Washington amplía las restricciones de visado contra el entorno de Daniel Ortega y Rosario Murillo y eleva así a más de 2.350 los funcionarios y familiares señalados por Estados Unidos, tras responsabilizar a la "dictadura" de la muerte del líder indígena Brooklyn Rivera.
El Gobierno de Estados Unidos ha anunciado un nuevo paquete de sanciones, restringiendo el acceso a visado de más de 100 funcionarios de la "dictadura" de Nicaragua y sus familiares, en respuesta a la muerte en prisión del líder indígena Brooklyn Rivera, a quien Washington consideraba un preso político.
"Estados Unidos no ignorará la responsabilidad de la dictadura de Murillo-Ortega en la terrible muerte del preso político Brooklyn Rivera", señaló el Departamento de Estado en un comunicado. "Esta medida se adoptó conforme a la proclama presidencial 10309, que suspende el ingreso a Estados Unidos como inmigrantes y no inmigrantes a miembros del Gobierno de Nicaragua y a otras personas que formulen, apliquen o se beneficien de políticas o acciones que debiliten las instituciones democráticas".

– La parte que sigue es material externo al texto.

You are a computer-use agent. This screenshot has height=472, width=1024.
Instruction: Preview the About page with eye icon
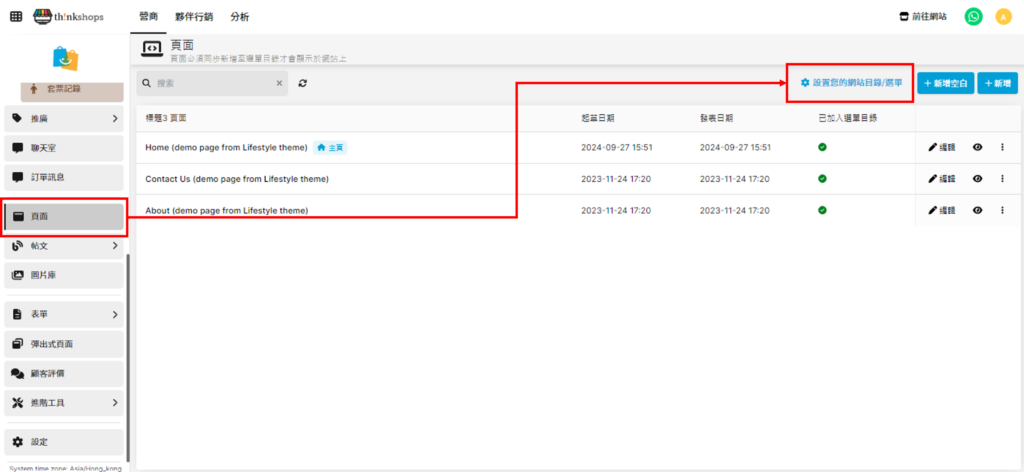point(977,210)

El texto señala específicamente al exguerrillero y actual alto funcionario del Gobierno nicaragüense Lumberto Campbell Hooker, ya sancionado previamente, a quien acusa de haberse opuesto a que el dirigente indígena recibiera asistencia médica e, incluso, a que su familia pudiera dar sepultura a sus restos.
"La dictadura de Murillo-Ortega es enemiga de la humanidad", sostuvo el secretario de Estado, Marco Rubio, en redes sociales. "La Administración Trump no ignorará sus crímenes y brutalidad, incluida la responsabilidad singular de la dictadura en la muerte del líder de la oposición política Brooklyn Rivera".
Con estas nuevas medidas, la Administración Trump eleva a más de 2.350 el número total de funcionarios nicaragüenses y familiares afectados por restricciones de visado, en el marco de la presión que EE.UU. mantiene sobre el entorno del presidente Daniel Ortega y su vicepresidenta y esposa, Rosario Murillo.
Rivera, de 73 años y líder del partido indígena Yatama, fue detenido en septiembre de 2023 y falleció el pasado 30 de mayo en un hospital de Managua, tras haber sido ingresado por complicaciones respiratorias.
Washington asegura que, con estas medidas, se busca que los señalados rindan cuentas por las violaciones de derechos humanos cometidas en el país centroamericano y reitera su apoyo al pueblo nicaragüense en su aspiración de "una Nicaragua libre", según el Departamento de Estado. Como es habitual, al margen de Campbell Hooker, no se ha identificado a los sancionados, por cuestiones de privacidad.